Blog Positive Effects Of Stem Cell Treatment Observed In Geneva Patient

Positive Effects Of Stem Cell Treatment Observed In Geneva Patient

In a scientific breakthrough, a middle-aged man with HIV shows positive signs of recovery after being administered stem cell treatment. The European man is the sixth in line to become a patient who has been in remission for a long time after receiving a stem cell treatment. 

The man has been in remission for two years and is yet to be declared “definitely cured” of the disease. Asier Sáez-Cirión, head of the Viral Reservoirs and Immune Control unit at Institut Pasteur, Paris, is overseeing his case. 

The people who had received treatment were those with blood cancer, such as lymphoma or leukemia. The five other people, a few rare ones to have been cured, did not have a donor who was resistant to the virus. 
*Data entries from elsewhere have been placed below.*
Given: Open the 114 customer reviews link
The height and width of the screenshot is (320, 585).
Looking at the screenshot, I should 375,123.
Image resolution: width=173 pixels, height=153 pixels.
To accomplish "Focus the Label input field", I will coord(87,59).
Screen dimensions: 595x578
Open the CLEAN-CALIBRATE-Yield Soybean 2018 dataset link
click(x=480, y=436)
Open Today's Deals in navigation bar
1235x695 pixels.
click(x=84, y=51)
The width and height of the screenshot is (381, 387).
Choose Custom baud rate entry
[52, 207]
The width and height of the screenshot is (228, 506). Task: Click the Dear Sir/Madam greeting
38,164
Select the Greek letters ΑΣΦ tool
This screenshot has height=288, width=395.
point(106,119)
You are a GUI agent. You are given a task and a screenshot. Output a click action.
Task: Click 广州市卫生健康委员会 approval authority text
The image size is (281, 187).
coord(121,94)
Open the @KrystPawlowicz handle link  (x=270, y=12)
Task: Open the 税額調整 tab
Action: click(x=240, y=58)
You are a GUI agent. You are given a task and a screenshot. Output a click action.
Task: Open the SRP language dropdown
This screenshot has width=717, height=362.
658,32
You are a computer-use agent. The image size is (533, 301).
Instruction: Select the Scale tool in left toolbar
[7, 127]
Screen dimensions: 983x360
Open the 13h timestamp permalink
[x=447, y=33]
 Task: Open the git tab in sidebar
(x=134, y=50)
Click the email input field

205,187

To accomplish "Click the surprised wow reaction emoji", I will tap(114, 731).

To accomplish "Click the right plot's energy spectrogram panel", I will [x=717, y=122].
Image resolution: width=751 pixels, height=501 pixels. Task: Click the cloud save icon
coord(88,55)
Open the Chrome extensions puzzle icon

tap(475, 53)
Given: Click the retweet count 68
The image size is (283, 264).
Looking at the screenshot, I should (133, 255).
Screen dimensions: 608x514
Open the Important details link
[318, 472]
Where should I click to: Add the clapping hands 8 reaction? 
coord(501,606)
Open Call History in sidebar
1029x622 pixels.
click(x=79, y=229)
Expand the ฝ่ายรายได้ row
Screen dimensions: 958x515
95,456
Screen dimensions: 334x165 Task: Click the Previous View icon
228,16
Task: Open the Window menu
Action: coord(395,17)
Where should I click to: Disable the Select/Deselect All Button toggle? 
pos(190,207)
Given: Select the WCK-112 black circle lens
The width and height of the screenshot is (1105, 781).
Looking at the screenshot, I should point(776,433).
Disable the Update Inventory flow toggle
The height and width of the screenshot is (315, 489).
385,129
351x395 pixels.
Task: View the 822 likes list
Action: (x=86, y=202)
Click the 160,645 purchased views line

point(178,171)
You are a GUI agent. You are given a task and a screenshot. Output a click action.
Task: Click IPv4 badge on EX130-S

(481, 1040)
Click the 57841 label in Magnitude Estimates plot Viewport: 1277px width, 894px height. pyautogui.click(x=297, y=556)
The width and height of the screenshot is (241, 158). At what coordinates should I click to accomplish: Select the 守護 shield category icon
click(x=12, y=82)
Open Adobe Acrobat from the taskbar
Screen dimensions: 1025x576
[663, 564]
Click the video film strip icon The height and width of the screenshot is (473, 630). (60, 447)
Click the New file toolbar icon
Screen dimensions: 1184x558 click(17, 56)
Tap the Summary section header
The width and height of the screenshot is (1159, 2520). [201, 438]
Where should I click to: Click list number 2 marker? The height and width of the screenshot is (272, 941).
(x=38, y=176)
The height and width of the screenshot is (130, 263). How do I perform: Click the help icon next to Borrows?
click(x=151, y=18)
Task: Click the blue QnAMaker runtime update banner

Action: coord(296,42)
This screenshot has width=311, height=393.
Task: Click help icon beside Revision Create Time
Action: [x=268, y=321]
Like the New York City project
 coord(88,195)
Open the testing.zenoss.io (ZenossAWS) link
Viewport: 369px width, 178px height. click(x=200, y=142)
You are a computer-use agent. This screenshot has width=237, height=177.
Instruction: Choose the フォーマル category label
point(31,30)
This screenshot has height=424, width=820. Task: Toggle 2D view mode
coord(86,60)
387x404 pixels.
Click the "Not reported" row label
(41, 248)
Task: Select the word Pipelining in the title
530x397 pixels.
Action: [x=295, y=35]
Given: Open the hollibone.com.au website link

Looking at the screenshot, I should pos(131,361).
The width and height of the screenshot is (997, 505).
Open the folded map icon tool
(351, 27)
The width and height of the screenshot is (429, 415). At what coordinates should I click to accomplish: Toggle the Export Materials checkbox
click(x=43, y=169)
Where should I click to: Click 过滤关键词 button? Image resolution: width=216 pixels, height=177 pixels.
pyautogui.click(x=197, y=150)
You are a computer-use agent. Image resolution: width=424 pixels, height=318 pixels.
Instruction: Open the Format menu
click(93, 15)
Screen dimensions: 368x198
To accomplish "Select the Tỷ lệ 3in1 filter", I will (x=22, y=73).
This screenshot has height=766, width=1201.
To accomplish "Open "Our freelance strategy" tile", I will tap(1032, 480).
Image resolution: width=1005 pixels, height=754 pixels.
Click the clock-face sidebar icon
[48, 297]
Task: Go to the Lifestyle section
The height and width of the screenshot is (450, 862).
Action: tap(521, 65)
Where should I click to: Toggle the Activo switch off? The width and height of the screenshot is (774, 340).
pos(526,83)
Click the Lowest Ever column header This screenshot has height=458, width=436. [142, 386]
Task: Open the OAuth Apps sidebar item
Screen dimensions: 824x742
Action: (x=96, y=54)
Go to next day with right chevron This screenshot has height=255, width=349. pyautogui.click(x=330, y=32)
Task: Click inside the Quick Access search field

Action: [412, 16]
The man has been dubbed the ‘Geneva Patient’ after the city he received the treatment. The case is remarkable due to the difference in the stem cell donor for this man. The donor did not have a genetic abnormality that gave rise to HIV resistance in the immune cells targeted by the virus for infection. 

The International AIDS Society Conference on HIV Science will be held in Australia, where scientists will gather to attend presentations. The presentations will be on various topics related to HIV and AIDS. 

The conference will hear about the success of stem cell treatment, post-treatment control of HIV in infant boys, and the impact of circumcision on the risk of HIV in gay men, along with other topics. 

The viral remission in the sixth patient is being applauded by doctors and scientists alike. Several other patients had received the treatment, but sadly, their bodies showed signs of resurgence. 

The unit workers at the Parisian institute closely monitored the patient through various ultrasensitive tests capable of detecting trace amounts of defective virus. There is still speculation about the causes of this lengthy remission. 

However, the unit head claims that the immunosuppressive drugs taken by the ‘Geneva’ patient could be a contributing factor.